Avignon : les crédits perdus de la LEO virent à l’enjeu électoral

« La LEO, c’est “le crime de l’Orient express” d’Agatha Christie. Tout le monde a donné son coup de couteau mais personne ne reconnaît être l’assassin… », image Julien Aubert. Le très probable candidat LR aux municipales illustre la complexité d’un dossier que l’État et la Région ont, lundi, remis à (encore) plus tard. Questionné par La Marseillaise lors du nouveau contrat de plan État-Région, le ministre des Transports a confirmé que les crédits initialement prévus pour la réalisation de la tranche 2 de la liaison Est-Ouest [55 millions de l’État et 38 de la Région sur un projet chiffré en 2014 à 142 millions – qui a doublé entretemps] sont fléchés ailleurs.

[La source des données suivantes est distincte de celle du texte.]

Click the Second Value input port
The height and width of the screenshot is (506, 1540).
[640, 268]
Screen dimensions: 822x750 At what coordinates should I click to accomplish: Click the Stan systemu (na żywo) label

À moins de 5 mois des municipales, la LEO, déclarée d’utilité publique (DUP) il y a 22 ans, redevient un fort enjeu électoral. Accusée par plusieurs candidats mais aussi par le président (Ren.) de Région Renaud Muselier d’avoir fait capoter le projet, Cécile Helle maire PS (la Ville n’est pas financeur) a, dans La Provence ce mercredi, remis la responsabilité sur l’État en rappelant « que l’Autorité environnementale, organisme étatique, a sorti un rapport [mi-2020] en disant que le tracé prévu était une catastrophe écologique et environnementale ».

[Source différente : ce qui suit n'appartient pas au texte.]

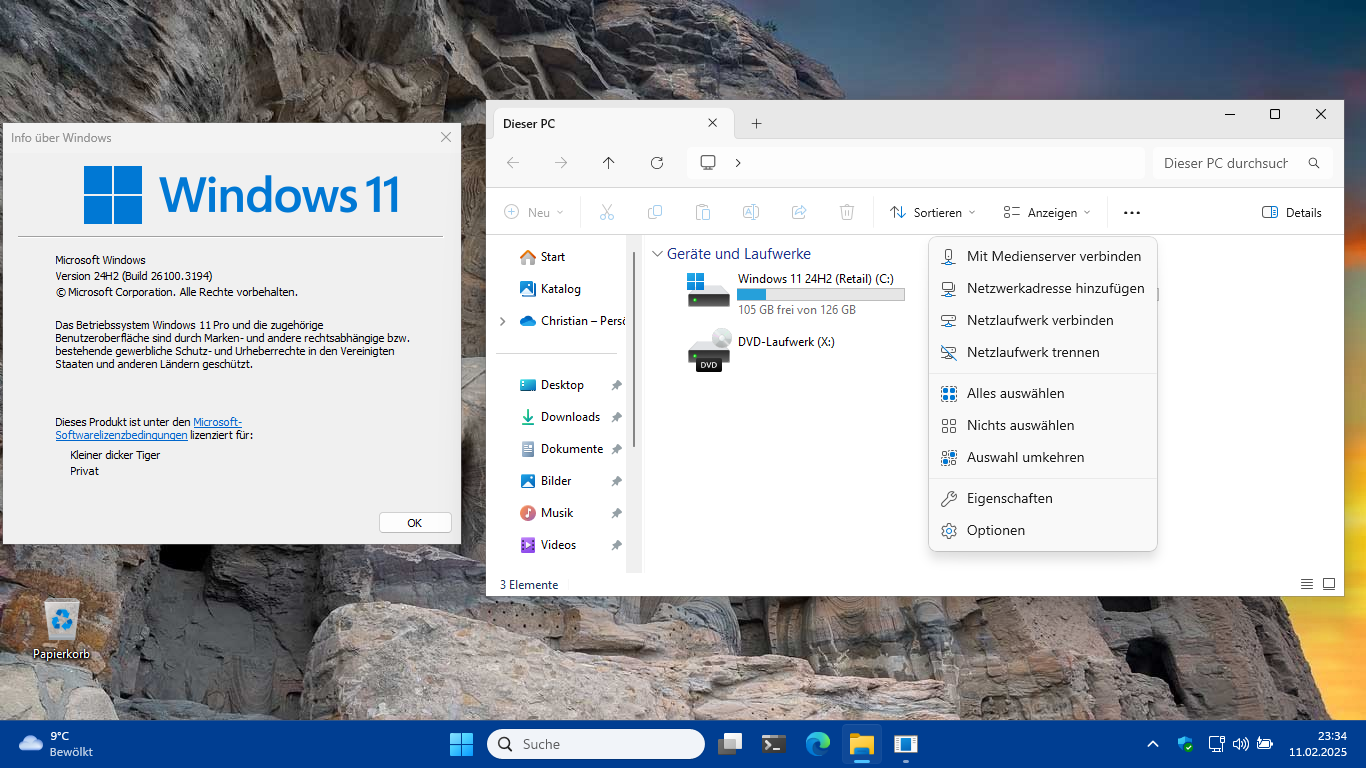Open the Sortieren dropdown
The image size is (1366, 768).
click(932, 212)
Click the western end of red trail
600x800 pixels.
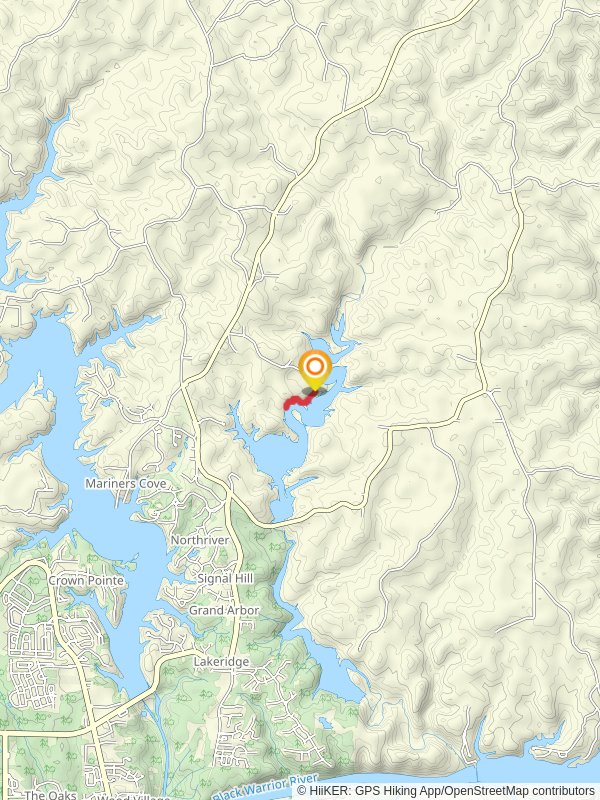287,406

À droite, Julien Aubert, Olivier Galzi ou Stéphan Fiori plaident tous pour réaliser la LEO telle que prévue, se rangeant ainsi derrière les positions des présidentes des Départements de Vaucluse et des Bouches-du-Rhône. Le collectif Voix d’Avignon, représentant le bloc macroniste, accuse la Ville et son « refus dogmatique », souhaitant « en 2026 remettre l’intérêt général au centre ». Côté Gard, Pascale Bories, maire LR de Villeneuve-les-Avignon a été, lundi, la première à réagir pour demander de prolonger la DUP et de sanctuariser la 3e tranche [Courtine – les Angles avec un pont sur le Rhône].

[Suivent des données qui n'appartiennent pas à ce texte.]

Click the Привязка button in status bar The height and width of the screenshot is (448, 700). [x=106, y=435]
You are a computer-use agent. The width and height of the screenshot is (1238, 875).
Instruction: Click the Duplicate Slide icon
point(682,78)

À gauche, les candidats issus de la majorité défendent eux, la position de Cécile Helle et du Grand Avignon sur une LEO reconfigurée. Une « néo-LEO », selon Paul-Roger Gontard (La Convention) qui, soulignant « que le vieux projet n’a jamais été sincèrement financé par l’État », milite pour un tracé « partant du barreau de Rognonas, longeant la Durance, raccordé au MIN de Chateaurenard, connectée aux sorties d’autoroute avec un nouvel échangeur pour l’A7 au niveau de Cabannes ». Il souhaite aussi un nouveau pont sur le Rhône.